### General Prediction Model for Football Players

This prediction model evaluates a player's overall performance and impact based on the following aggregated metrics

---

*Performance Index*:

A weighted index combining:
- Goals and assists (G+A)
- xG+xAG (expected contributions)
- PrgC, PrgP, PrgR (progression metrics)
- Defensive contributions (Tkl, Int, Blocks)

In [7]:
import pandas as pd
import numpy as np
from sklearn.model_selection import train_test_split
from sklearn.metrics import mean_squared_error, r2_score
from pytorch_forecasting import TemporalFusionTransformer, TimeSeriesDataSet
from pytorch_forecasting.data import GroupNormalizer
from pytorch_lightning import Trainer
import torch

  from tqdm.autonotebook import tqdm


In [15]:
# Load datasets
def load_data():
    df_22_23 = pd.read_csv('Data/df_22_23.csv')
    df_23_24 = pd.read_csv('Data/df_23_24.csv')
    df_24_25 = pd.read_csv('Data/df_24_25.csv')
    return df_22_23, df_23_24, df_24_25

In [29]:
# Preprocess data for TFT
def preprocess_data_tft(df):
    # Add time_idx for temporal ordering
    df = df.reset_index()  # Reset index to ensure uniqueness
    df['time_idx'] = pd.factorize(df['MP'])[0]

    # Feature Engineering
    df['G+A'] = df['Gls'] + df['Ast']
    df['xG+xAG'] = df['xG'] + df['xAG']

    df['Performance_Index'] = (
        df['G+A'] * 0.4 + 
        df['xG+xAG'] * 0.3 + 
        (df['PrgC'] + df['PrgP'] + df['PrgR']) * 0.2 + 
        (df['Tkl'] + df['Int'] + df['Blocks']) * 0.1
    )

    df['Future_Potential'] = (
        (1 / (df['Age'] + 1)) * df['MP'] + 
        df.groupby('Player')['G+A'].transform(lambda x: x.diff().fillna(0))
    )

    # Verify uniqueness of the index
    if not df.index.is_unique:
        raise ValueError("Data index must be unique.")

    return df

In [30]:
# Create TimeSeriesDataSet
def create_tft_dataset(df):
    df = preprocess_data_tft(df)
    
    max_prediction_length = 1  # predict one season ahead
    max_encoder_length = 3  # use data from the last three seasons
    
    training = TimeSeriesDataSet(
        df,
        time_idx="time_idx",
        target="G+A",
        group_ids=["Player"],
        max_encoder_length=max_encoder_length,
        max_prediction_length=max_prediction_length,
        static_categoricals=["Player"],
        static_reals=["Age"],
        time_varying_known_reals=["time_idx"],
        time_varying_unknown_reals=["Gls", "Ast", "xG", "xAG", "PrgC", "PrgP", "PrgR", "Tkl", "Int", "Blocks", "Performance_Index", "Future_Potential"],
        add_relative_time_idx=True,
        add_target_scales=True,
        add_encoder_length=True,
        allow_missing_timesteps=True
    )

    return training

In [31]:
# Train TFT model
def train_tft(training):
    trainer = Trainer(gpus=1 if torch.cuda.is_available() else 0, max_epochs=30)

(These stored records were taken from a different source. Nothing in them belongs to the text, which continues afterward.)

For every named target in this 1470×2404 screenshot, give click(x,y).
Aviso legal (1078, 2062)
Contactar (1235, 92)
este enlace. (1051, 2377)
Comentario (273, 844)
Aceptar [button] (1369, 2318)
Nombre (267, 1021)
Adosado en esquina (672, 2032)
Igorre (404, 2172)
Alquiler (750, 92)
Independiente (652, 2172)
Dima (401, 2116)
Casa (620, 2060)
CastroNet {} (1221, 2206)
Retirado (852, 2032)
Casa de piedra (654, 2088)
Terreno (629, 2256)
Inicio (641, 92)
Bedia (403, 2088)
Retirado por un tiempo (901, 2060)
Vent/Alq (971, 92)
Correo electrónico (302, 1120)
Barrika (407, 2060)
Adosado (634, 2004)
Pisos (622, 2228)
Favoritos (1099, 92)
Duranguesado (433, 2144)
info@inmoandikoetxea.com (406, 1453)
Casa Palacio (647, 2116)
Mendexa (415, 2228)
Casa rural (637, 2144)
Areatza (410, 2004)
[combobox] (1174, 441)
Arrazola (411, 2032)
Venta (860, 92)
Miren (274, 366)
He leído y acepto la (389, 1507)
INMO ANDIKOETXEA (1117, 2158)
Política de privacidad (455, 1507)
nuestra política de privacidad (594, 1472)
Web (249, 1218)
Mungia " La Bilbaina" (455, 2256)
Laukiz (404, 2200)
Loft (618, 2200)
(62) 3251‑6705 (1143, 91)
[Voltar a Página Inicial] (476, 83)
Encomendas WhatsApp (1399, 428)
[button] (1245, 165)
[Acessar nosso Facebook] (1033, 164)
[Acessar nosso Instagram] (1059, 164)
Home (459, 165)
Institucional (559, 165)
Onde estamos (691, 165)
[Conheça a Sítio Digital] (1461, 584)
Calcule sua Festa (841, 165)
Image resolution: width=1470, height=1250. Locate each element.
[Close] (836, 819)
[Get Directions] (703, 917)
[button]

    tft = TemporalFusionTransformer.from_dataset(
        training,
        learning_rate=0.03,
        hidden_size=32,
        attention_head_size=4,
        dropout=0.1,
        hidden_continuous_size=16,
        output_size=7,  # for regression
        loss=torch.nn.MSELoss(),
    )

    trainer.fit(tft, train_dataloaders=training.to_dataloader(train=True, batch_size=64))
    return tft

In [32]:
# Evaluate TFT model
def evaluate_tft(tft, test_dataloader):
    predictions = tft.predict(test_dataloader)
    return predictions

In [33]:
# Main workflow
def main():
    df_22_23, df_23_24, df_24_25 = load_data()

    df_train = pd.concat([df_22_23, df_23_24])
    df_test = df_24_25

    training = create_tft_dataset(df_train)
    testing = create_tft_dataset(df_test)

    tft = train_tft(training)

    test_dataloader = testing.to_dataloader(train=False, batch_size=64)
    predictions = evaluate_tft(tft, test_dataloader)

    print(predictions)

In [34]:
# Execute the workflow
if __name__ == "__main__":
    main()



TypeError: Trainer.__init__() got an unexpected keyword argument 'gpus'